The guesthouse sits about 300 yards from the Cegelskis’ Craftsman-style home, which existed on the property when the couple moved there in 2009. They started the guesthouse project shortly after, in order to have a separate space for hosting family and friends. Land use and access in the area is a contentious issue, and concern about increasing limits on construction led the couple to build sooner rather than wait. The design includes a detached garage, which is similarly buried in the earth.
The long, narrow layout of the guesthouse follows the natural contours of a sheltering ridge that runs perpendicular to the coast.
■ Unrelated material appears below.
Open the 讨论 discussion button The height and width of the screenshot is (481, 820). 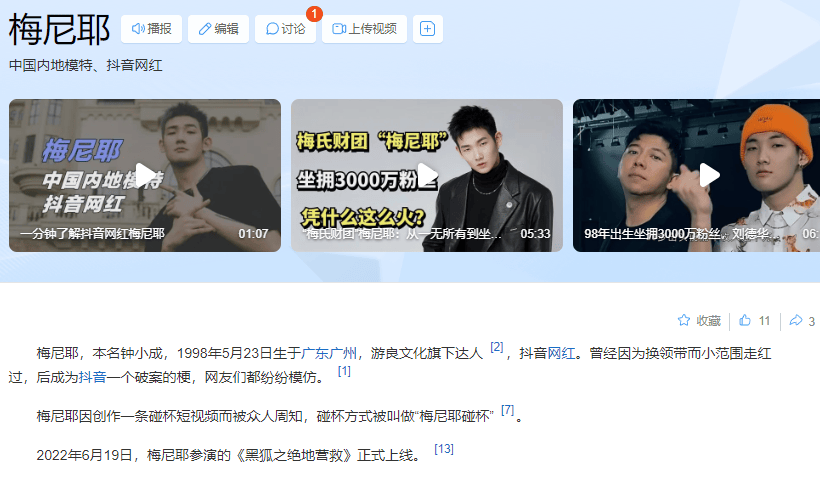pyautogui.click(x=285, y=29)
Measuring 800 square feet, it cantilevers over a steep rock face, and the living/kitchen/dining area flows through glass sliding doors to an L-shaped deck. "You can sit there with a glass of wine and be eye level with a red-tailed hawk," says Steve. The smaller, accessory unit is set farther back.
"The house is elemental," says Weber, who collaborated on the project with designer Steve Willson. "We endeavored to make it out of materials that would wear and take on a patina over time, so they could feel like part of the landscape." Unfinished steel, board-formed concrete, and glass continue inside, where rich black walnut—used for ceilings, cabinetry, and furniture—provides an inviting contrast. "On a foggy day, you want that feeling of warmth around you," says Margaret. Brass fixtures complement the deep-hued wood.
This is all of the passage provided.